A l’automne 2010, l’idée d’une œuvre théâtrale a germé dans mon esprit. Comme je ne souhaitais pas courir les castings, j’ai imaginé mon propre spectacle: «Rachel et ses amants.» Ensuite, j’ai conçu «Le sexe de la modèle», un monologue en forme de réflexion sur ce métier. J’ai créé le spectacle au Festival d’Avignon en 2014, entièrement nue sur scène. J’avais alors de longs cheveux blonds. Avant que le public n’entre dans la salle, j’étais déjà en place et visible. Ensuite, comme j’évoquais mes pensées à haute voix, les spectateurs en oubliaient mon état. A la fin, on me disait souvent: «C’est lorsque vous remettez votre peignoir qu’on se souvient de votre nudité.»

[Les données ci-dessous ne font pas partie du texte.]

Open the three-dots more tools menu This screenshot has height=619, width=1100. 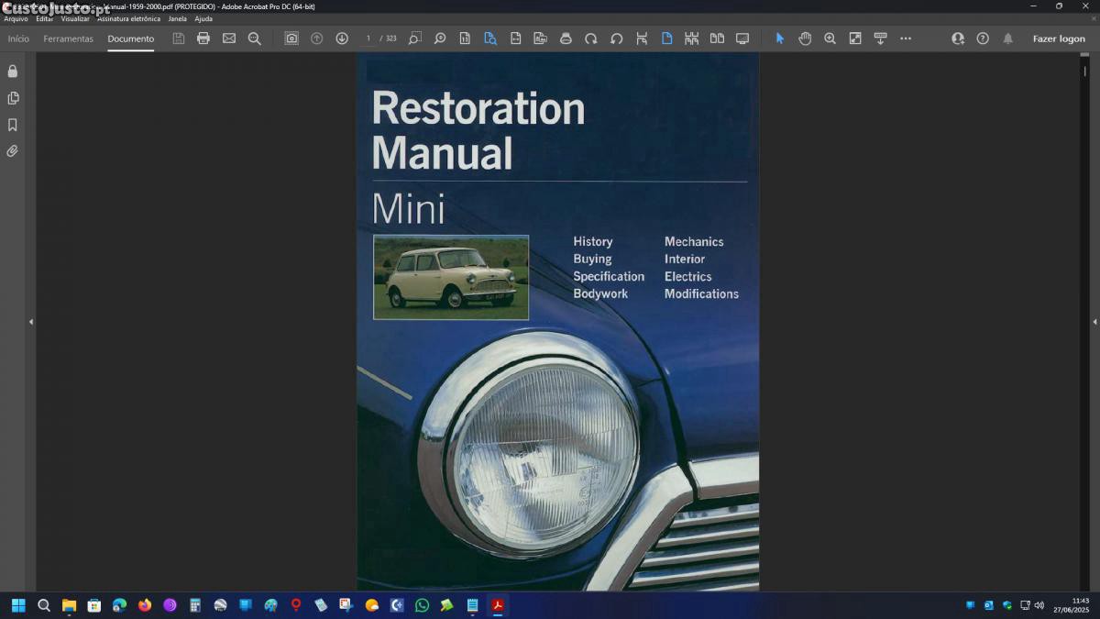coord(906,39)
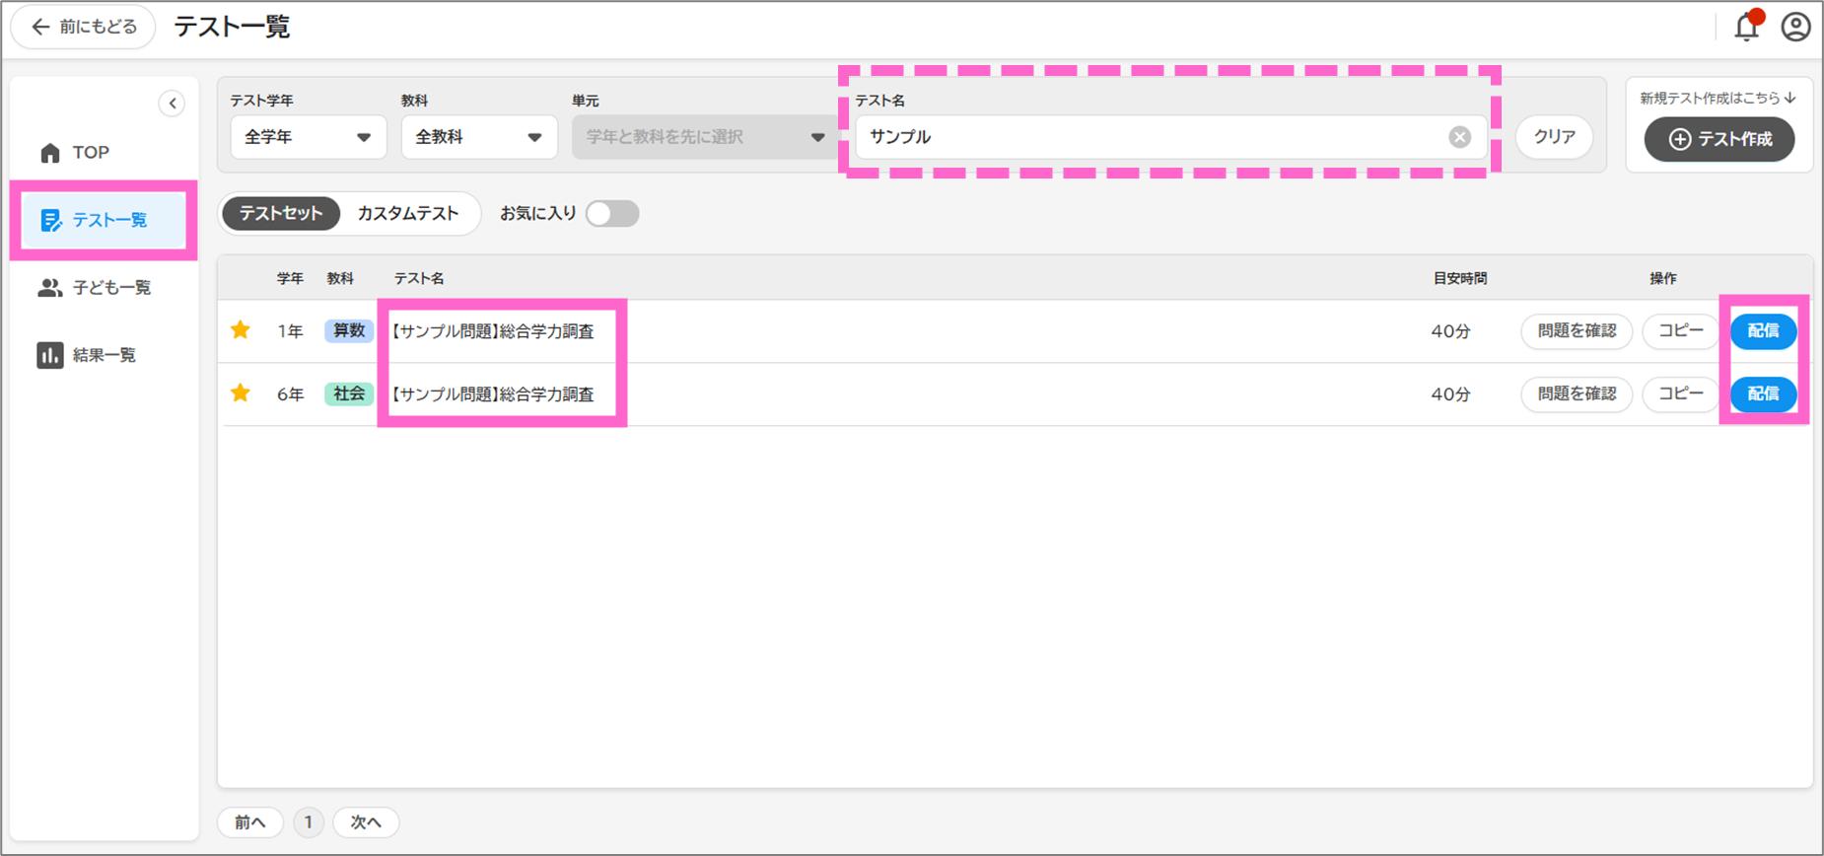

J’ai appris à apprécier mon corps et à me l’approprier en posant. Je sais ce que je montre. Le but n’est pas de choquer. A mes yeux, tout corps, dans le dessin comme dans la vie, est beau. J’ai commencé, vers 2015, à effectuer des remplacements scolaires dans le Jura. J’enseigne différentes matières à des adolescents de 12 à 15 ans. Comme j’ai été médiatisée, je suis, pour eux, une prof atypique et le bruit, à mon sujet, s’est vite répandu. Dès lors, comment réagir s’ils m’interpellent sur mes activités? La direction m’a rassurée: «Tu en parles, si on te questionne.» Un jour, j’ai entendu: «Madame, pourquoi vous êtes nue sur YouTube?» Les plus curieux étaient allés guigner mon compte. J’ai expliqué ce que c’était que de poser, d’oser être nue devant les autres. J’ai dit: «La première fois, j’ai eu l’impression d’avoir oublié quelque chose.» Un jeune a lancé: «Oui, vos habits!» Et tout le monde a ri.

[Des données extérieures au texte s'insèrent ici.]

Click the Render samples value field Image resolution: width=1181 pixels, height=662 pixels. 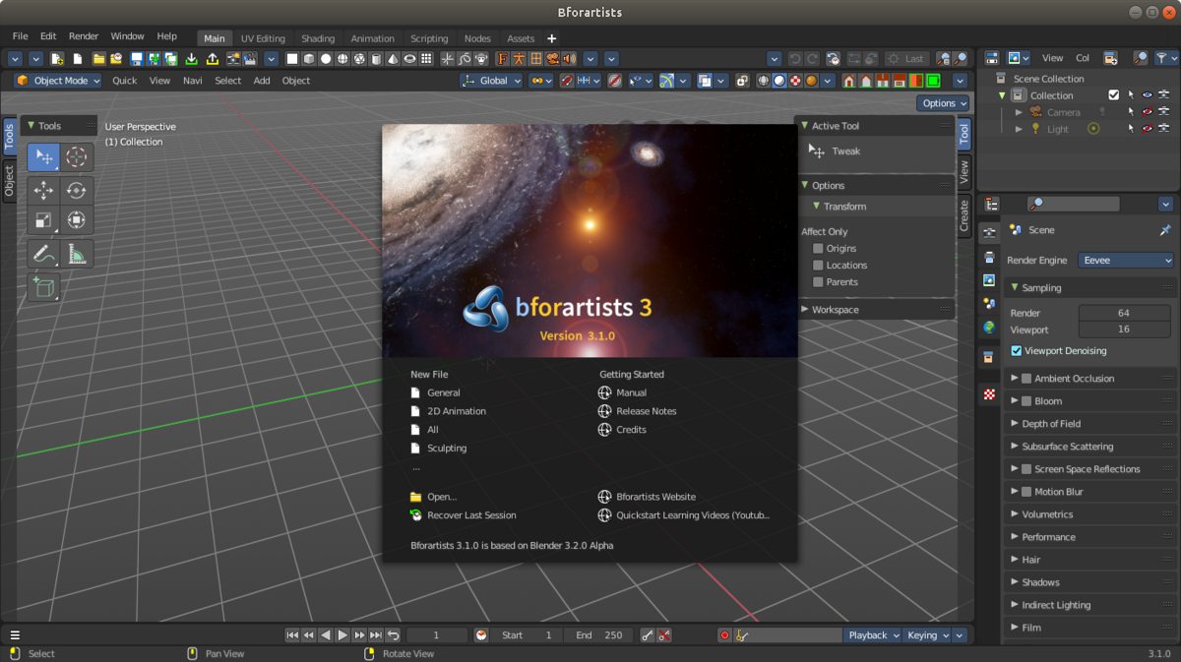[x=1123, y=313]
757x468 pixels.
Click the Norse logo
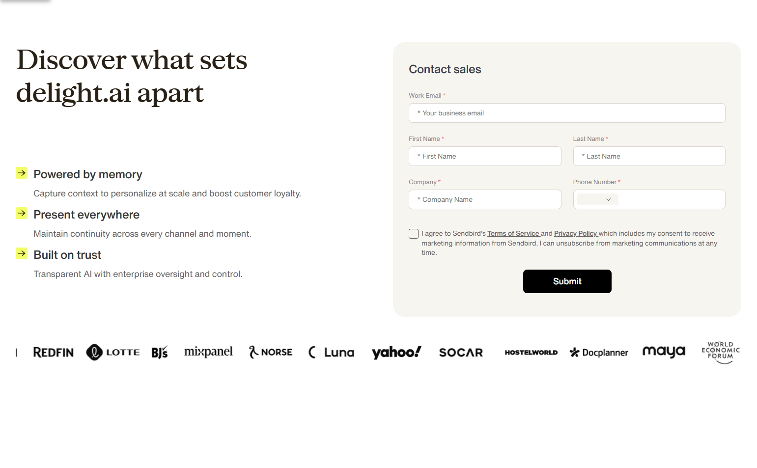271,352
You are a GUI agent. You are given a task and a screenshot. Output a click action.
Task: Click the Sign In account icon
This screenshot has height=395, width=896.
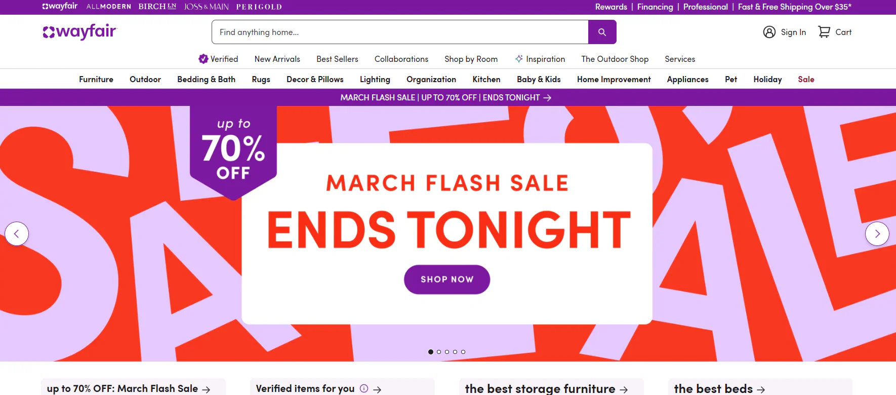pos(769,31)
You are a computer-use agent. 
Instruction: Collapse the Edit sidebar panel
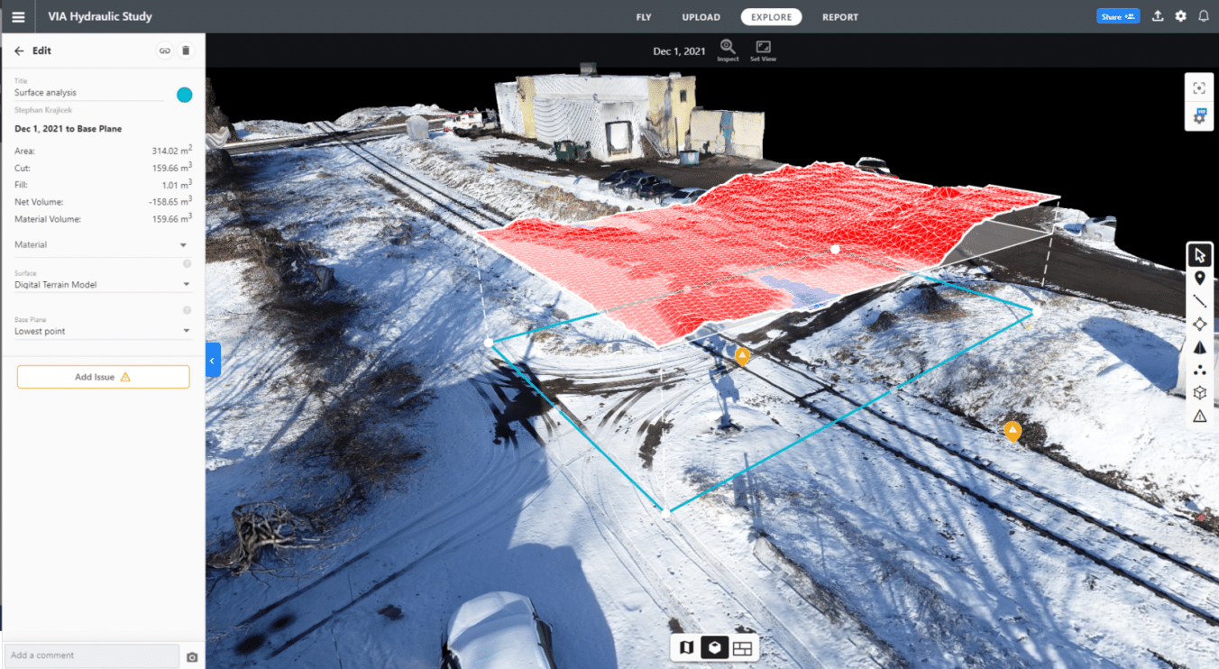[x=212, y=359]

A un âge où ils s’interrogent sur eux-mêmes, je ne voulais pas les laisser avec des questions. Pour moi, le corps est une chose naturelle, ce sont nos habits qui sont artificiels. La société nous a appris que la nudité, c’était «mal», mais nous sommes nés et nous mourrons ainsi. Ce devrait être le sujet le moins tabou du monde. D’ailleurs, dans les classes, après dix minutes, il n’y a plus de questions et le cours reprend, normalement…»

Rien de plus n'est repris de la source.